There will be co-operation between the separated companies
Symantec's two divisions largely operate independently of each other, Hill said. However, there is a degree of crossover - particularly when it comes to SMBs - with the consumer Norton business offering a solution aimed at small business.
Hill explained that the consumer arm will continue to work with small organisations, and also partner with the enterprise division once it falls under Broadcom ownership.
"SEP goes into a control panel and it's ideally suited for enterprise applications where Norton Antivirus doesn't really do that, it's not as extensive," he said.
"Our focus and our definition going forward is the consumer marketplace and that market also includes small business, because we obviously have had a Norton small business product offering along the way.
"There's a clear delineation and I don't really envision a huge conflict because if you are in a large enterprise and you want to control end-point, you really require more ability to control it, where in the consumer it's the individual who is controlling it."
Hill also said that the two businesses will continue to share intelligence, particularly to help the enterprise division.
"The common thing is that they both provide valuable threat intelligence," he explained
"SEP (Symantec End-point Protection) provides threat intelligence in the enterprise environment, which I would classify as a more benign environment, because corporations are controlling cyber threats at multiple points in their network. Whereas in the consumer business consumers go anywhere on the net and therefore are subjected to more potential viruses that they can inadvertently bring into the corporation.

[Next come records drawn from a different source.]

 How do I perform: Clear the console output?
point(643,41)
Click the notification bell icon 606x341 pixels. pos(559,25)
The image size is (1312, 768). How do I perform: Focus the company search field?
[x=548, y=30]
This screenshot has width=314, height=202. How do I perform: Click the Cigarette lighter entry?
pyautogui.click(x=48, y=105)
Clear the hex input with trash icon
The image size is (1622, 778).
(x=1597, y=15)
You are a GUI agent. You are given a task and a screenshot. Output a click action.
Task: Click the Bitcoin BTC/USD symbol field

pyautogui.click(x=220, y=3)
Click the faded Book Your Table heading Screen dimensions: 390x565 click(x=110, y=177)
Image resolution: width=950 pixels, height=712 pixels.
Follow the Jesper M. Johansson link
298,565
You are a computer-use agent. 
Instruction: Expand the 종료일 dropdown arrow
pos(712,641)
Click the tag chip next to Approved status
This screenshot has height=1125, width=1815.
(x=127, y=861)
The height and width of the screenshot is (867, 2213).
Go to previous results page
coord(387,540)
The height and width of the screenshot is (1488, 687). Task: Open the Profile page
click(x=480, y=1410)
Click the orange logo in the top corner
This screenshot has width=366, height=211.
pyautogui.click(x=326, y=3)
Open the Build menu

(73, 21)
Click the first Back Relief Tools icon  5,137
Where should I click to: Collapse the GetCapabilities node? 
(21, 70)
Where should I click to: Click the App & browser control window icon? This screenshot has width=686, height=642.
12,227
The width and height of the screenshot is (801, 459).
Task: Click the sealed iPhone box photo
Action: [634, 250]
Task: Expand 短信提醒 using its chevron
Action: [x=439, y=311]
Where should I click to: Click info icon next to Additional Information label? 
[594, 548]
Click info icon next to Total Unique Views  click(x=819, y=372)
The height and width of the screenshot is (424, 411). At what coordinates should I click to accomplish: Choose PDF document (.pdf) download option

"We share that data. We will be sharing that data with Broadcom and our enterprise business to make sure all our customers, whether they were our former enterprise customers or our continuing and growing consumer companies, get the best engines and the best coverage dynamically, and I think it's a win-win for both companies."
Symantec still has tech
Despite regularly being used as the archetypal example of a legacy, dinosaur anti-virus company that cannot keep up with emerging cloud-based players like CrowdStrike, Computacenter's Williams claims that Symantec still has technology that can compete with the shiny new players - it just needs to position itself better.
"There are lots of people telling the same story," he said. "It is the same irrespective if you are Symantec, CrowdStrike or Check Point. They're all trying to answer the same exam question in different ways.
"It's about having a well-put-together strategy to address the problems in the enterprise world. What they require is an absolutely razor-sharp focus and it sounds like they may get it from this change.
"They have all the technology to compete with anybody."